Bluetooth gamepad, mouse and keyboard support for ESP32 and PicoW

Bluepad32 is a Bluetooth HID host library for ESP32 and Raspberry Pi Pico W that lets you connect modern gaming controllers (PS5, Xbox, Switch, etc.) to microcontroller projects. It targets embedded developers building robots, retro gaming adapters, or any project that needs a real controller instead of a joystick module. Actively maintained with good hardware breadth.

Single-core design (runs entirely on CPU0) is the right call for ESP32 projects where you need the other core free for application logic. Per-controller HID parser files mean the code is well-separated — adding a new controller doesn't touch existing parsers. Pre-compiled firmware binaries for common platforms (Nina, AirLift, Unijoysticle) lower the barrier significantly for non-C users. CircuitPython and Arduino support alongside raw ESP-IDF means it covers the full skill-level spectrum from beginners to people writing production firmware.

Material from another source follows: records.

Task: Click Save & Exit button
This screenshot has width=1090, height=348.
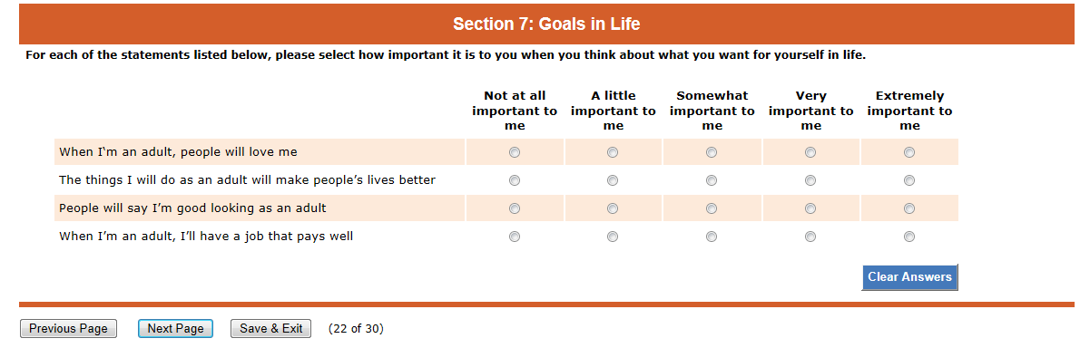Action: pos(271,328)
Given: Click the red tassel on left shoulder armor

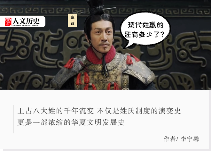Looking at the screenshot, I should click(70, 63).
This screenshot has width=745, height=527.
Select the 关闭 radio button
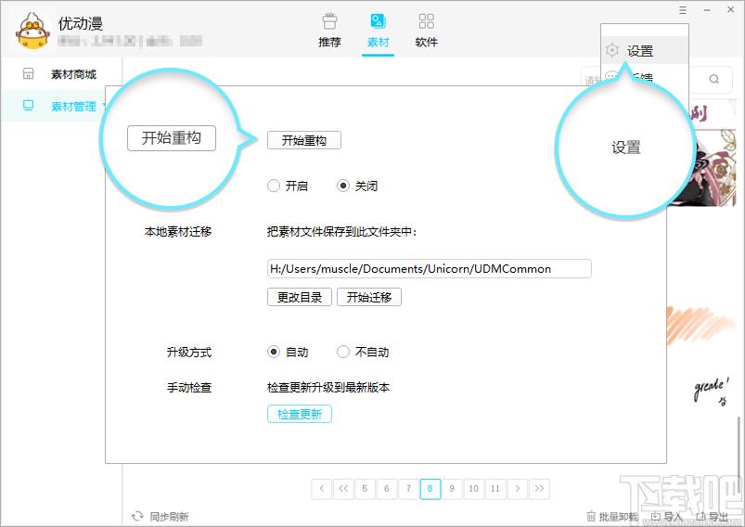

BTstack dependency carries a commercial licensing requirement for closed-source ESP32 products — this is buried in the README and will surprise anyone building a product who didn't read carefully. No USB HID fallback: if the target controller doesn't support Bluetooth Classic or BLE, you're stuck. ESP32-S3/C3/C6/H2 support only a subset of controllers (unspecified in the README — you have to dig into the docs), which creates a support surface mismatch if you pick the wrong chip variant early. The NINA/AirLift coprocessor mode adds latency and protocol overhead that makes it a poor fit for anything requiring precise timing, but this tradeoff isn't documented.